The transfiguration of Christ has not received a great deal of attention in modern theology. Some scholars regard it as a mythological accretion or as a postresurrection event adapted and incorporated into the life of Jesus by the writers of the synoptic Gospels. But several books on the transfiguration have recently appeared in English.

Raniero Cantalamessa depicts the transfiguration as a “mystery in the life of Christ” that should lead us into an intellectual and mystical contemplation of his person and work. The transfiguration is a visible manifestation of Christ’s divinity in his humanity. For Cantalamessa, the glorification of Christ on the mountain is an ideal vista from which to observe two classical theological approaches to Christ, one “from below” that moves from his humanity to his divinity and one “from above” that moves from his divinity to his humanity. The former approach, represented by Paul and the Antiochian school of Christology, emphasizes Christ’s self-emptying, obedient death on the cross as the locus of salvation. The latter approach, taking its cue from John and the school of Alexandria, regards salvation as the consequence of the deifying effects of the incarnation of the Word in human nature. The transfiguration narrative, balanced between heaven and earth, incarnation and resurrection, unites the two approaches by showing the glory of Christ’s obedient victory over death in the form of his incarnate humanity.

Dorothy Lee offers a commentary on the biblical texts that highlights the sacramental and eschatological dimensions of the transfiguration. Lee follows the ancient church and describes the transfiguration as both an epiphany and an apocalyptic vision that “discloses the face of God and the hope of God’s future.” The materiality of the transfiguration points both to the incarnation of God in Christ and the presence of God in the sacraments. The Eastern church, as Lee notes, invokes the transfiguration in its celebration of the Lord’s Supper. This materiality belies any attempt to interpret salvation in exclusively spiritual or ecclesial terms, for it is the whole world that is the field of God’s action in Christ.

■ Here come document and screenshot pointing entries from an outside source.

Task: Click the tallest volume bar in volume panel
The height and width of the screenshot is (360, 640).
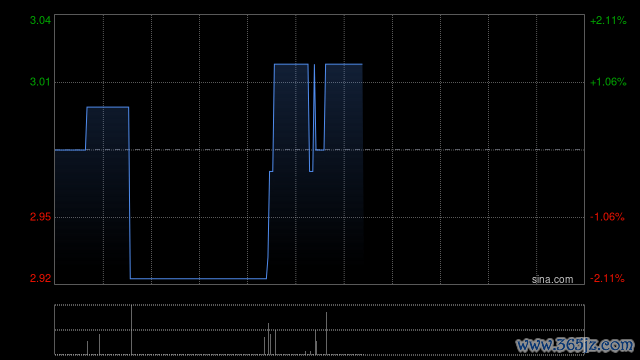Action: click(131, 330)
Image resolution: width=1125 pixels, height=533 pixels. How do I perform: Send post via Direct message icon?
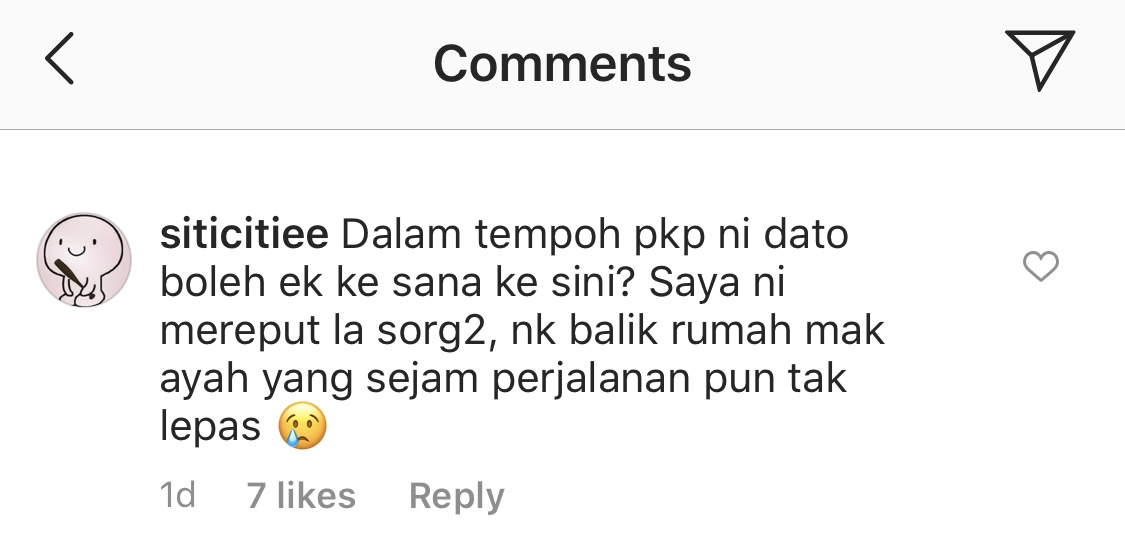point(1039,59)
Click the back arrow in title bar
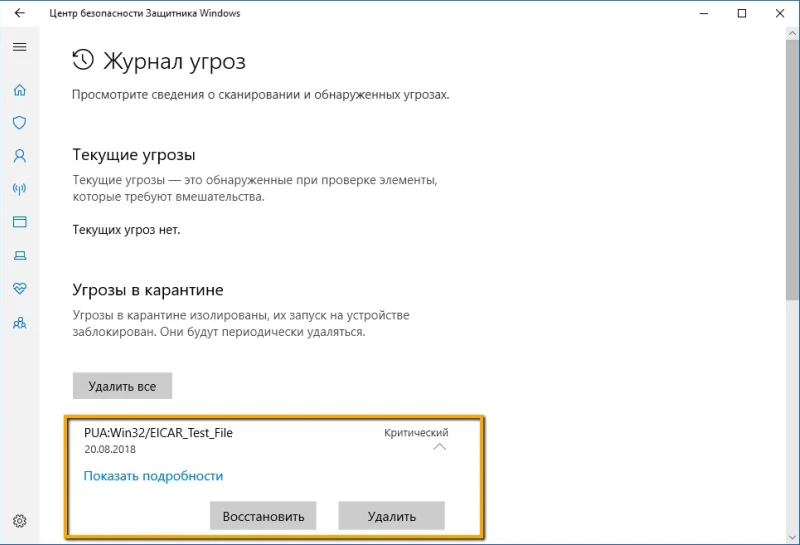This screenshot has width=800, height=545. coord(19,13)
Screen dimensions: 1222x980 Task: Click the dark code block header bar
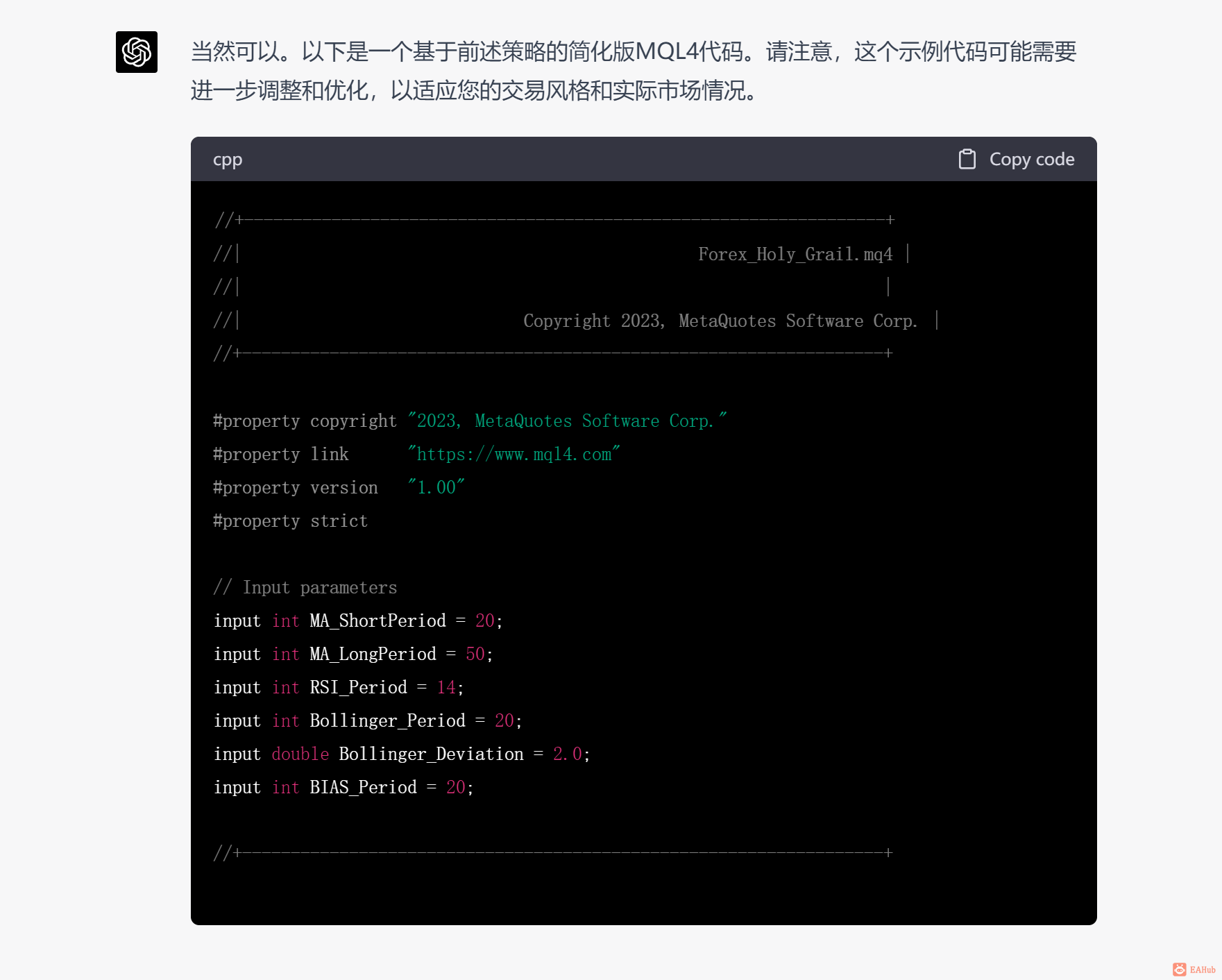(x=590, y=159)
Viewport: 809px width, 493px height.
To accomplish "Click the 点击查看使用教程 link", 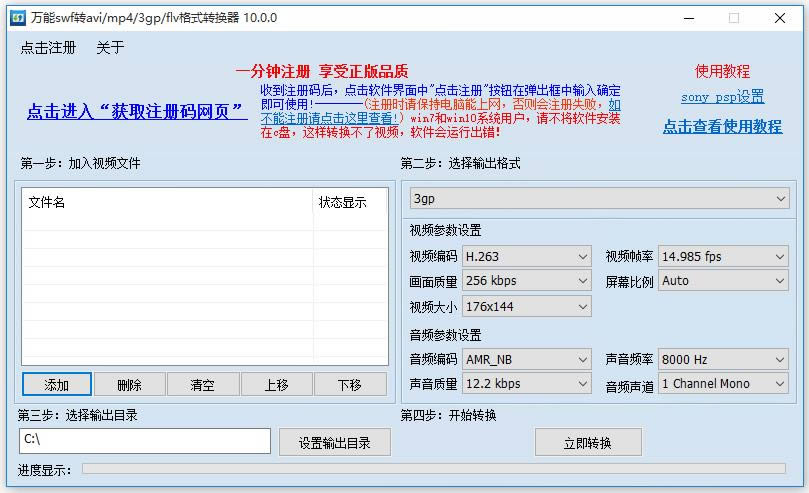I will click(722, 127).
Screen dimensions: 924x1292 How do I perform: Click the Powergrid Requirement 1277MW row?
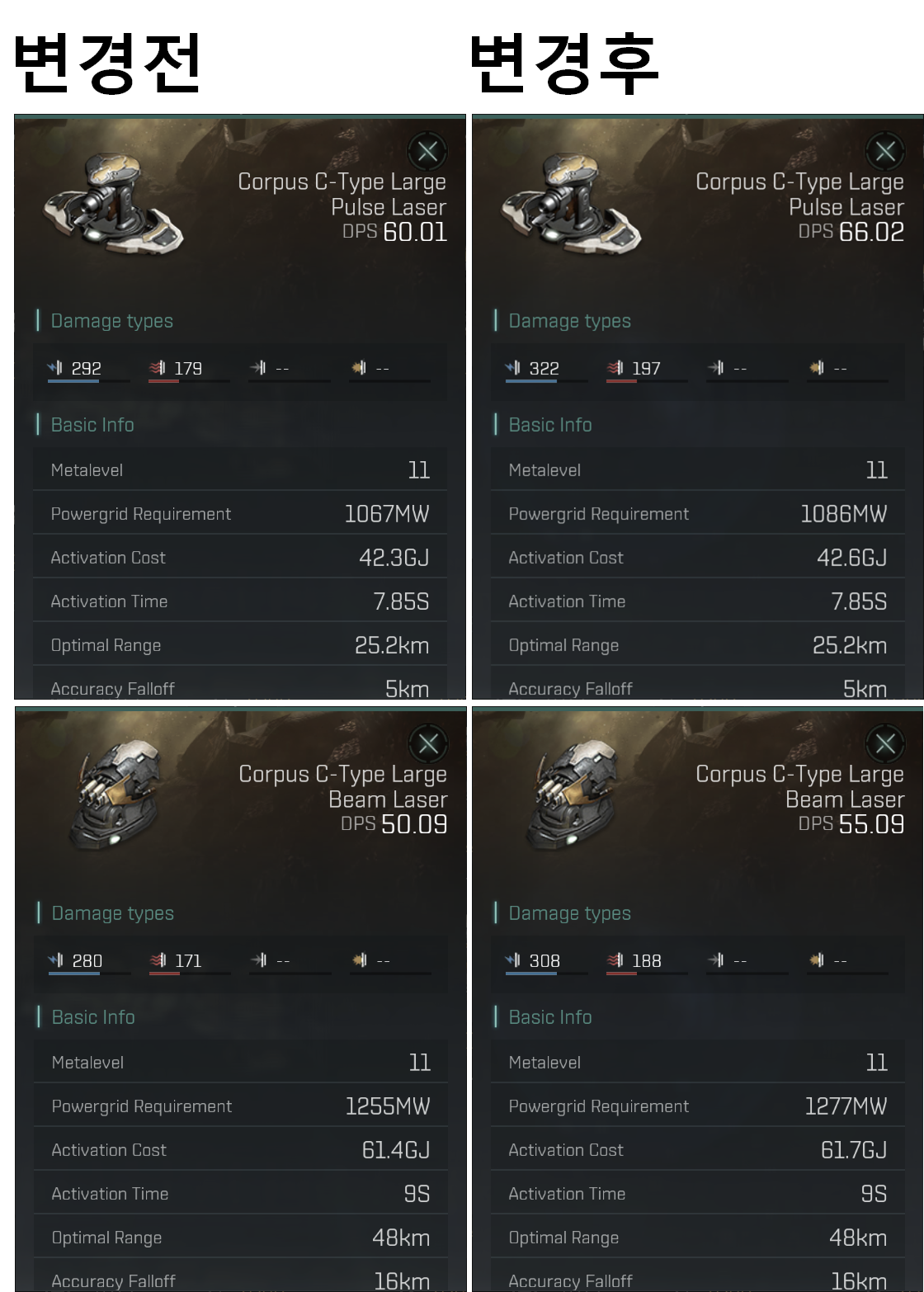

Lee acknowledges that the transfiguration takes place in a world that remains disfigured by sin. But the transfiguration is evidence that we have reason to be optimistic about the future of our world. “The hope of salvation,” Lee writes, “is the promise of a world remade, all the diversity and complexity of creation enfolded in the one pure, uncontaminated beam of light. The transfiguration is about the renewing and restoring of the earth.” The Christian faith in the transfiguration of the world in Christ may thus be marshaled in support of a global and ecological consciousness.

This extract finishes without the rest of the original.